Source data:
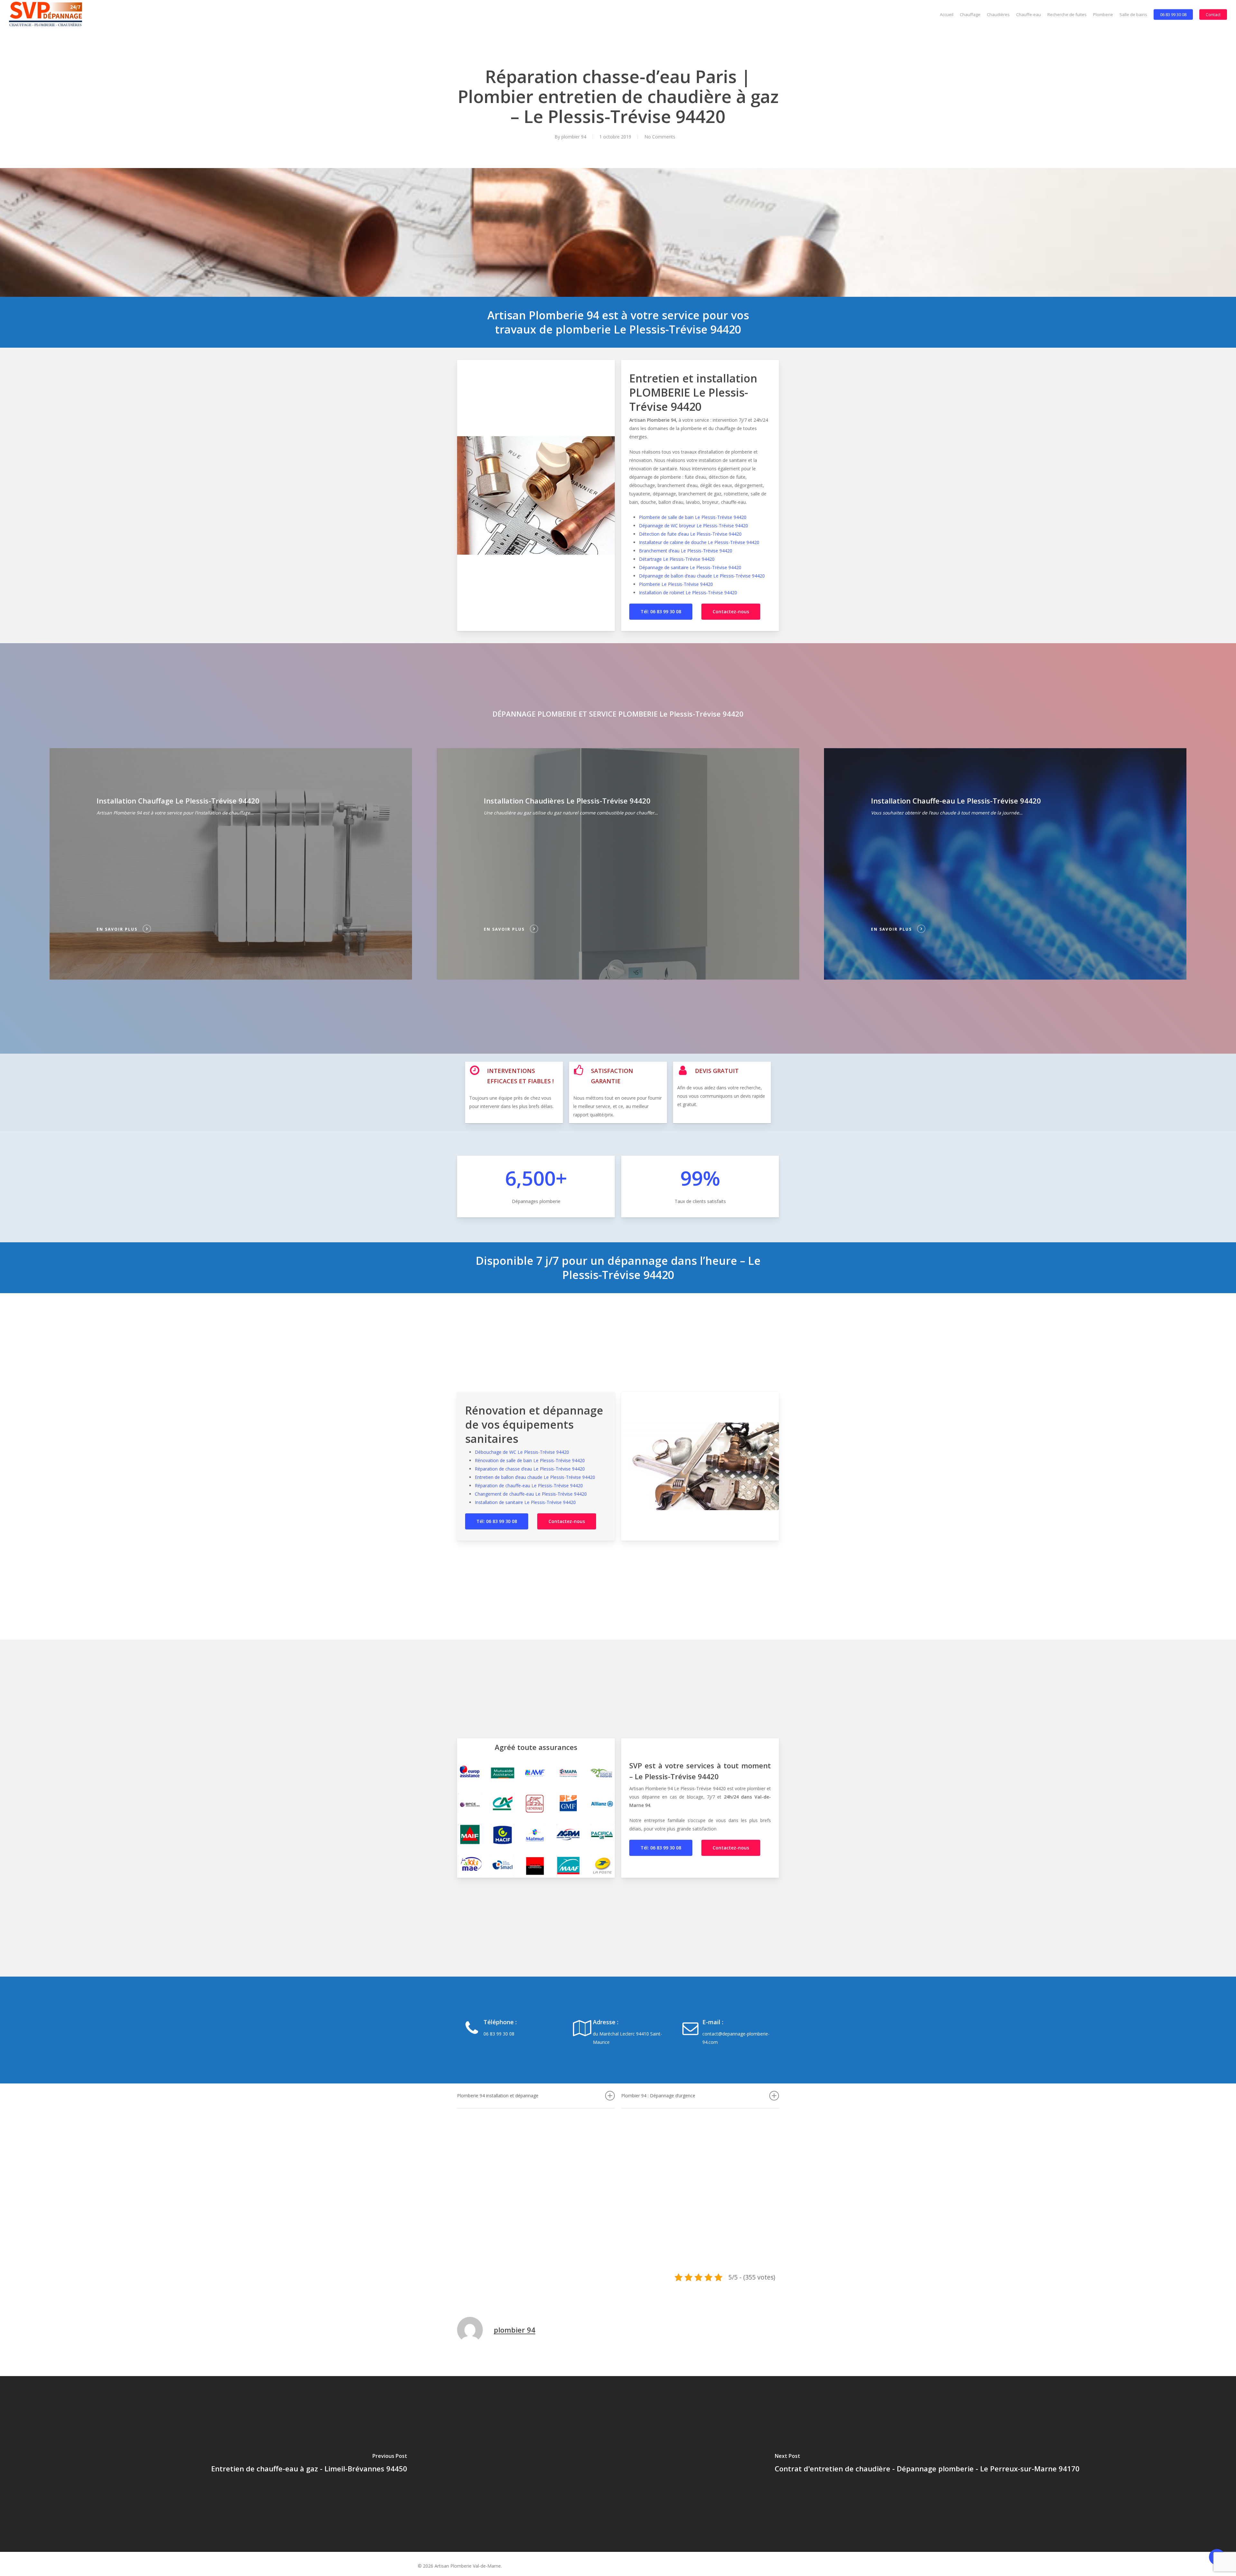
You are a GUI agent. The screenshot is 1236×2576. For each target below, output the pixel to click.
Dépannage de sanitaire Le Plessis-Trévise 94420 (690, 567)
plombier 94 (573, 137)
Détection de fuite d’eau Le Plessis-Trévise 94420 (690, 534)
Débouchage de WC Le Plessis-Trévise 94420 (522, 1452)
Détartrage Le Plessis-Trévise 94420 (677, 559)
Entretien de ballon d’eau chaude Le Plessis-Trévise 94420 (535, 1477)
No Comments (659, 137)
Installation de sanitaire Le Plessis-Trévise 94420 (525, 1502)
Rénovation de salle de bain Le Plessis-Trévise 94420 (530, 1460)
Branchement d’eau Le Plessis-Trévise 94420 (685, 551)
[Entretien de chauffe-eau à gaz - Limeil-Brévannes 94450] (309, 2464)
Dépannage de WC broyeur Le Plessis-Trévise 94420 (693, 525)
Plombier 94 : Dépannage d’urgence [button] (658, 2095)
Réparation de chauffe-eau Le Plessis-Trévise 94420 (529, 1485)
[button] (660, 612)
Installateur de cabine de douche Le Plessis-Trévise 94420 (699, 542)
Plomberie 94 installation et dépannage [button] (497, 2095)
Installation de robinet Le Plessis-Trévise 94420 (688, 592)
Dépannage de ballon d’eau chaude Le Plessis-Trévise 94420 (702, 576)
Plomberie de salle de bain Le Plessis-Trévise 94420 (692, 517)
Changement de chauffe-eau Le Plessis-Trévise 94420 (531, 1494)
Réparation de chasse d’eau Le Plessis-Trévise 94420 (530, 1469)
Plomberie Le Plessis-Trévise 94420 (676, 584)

---

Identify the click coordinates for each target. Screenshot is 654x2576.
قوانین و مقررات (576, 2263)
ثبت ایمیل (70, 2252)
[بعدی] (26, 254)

Task directions: From the material above, state how many lines hold the word "click", giving nothing but the number.

Output of the exercise: 2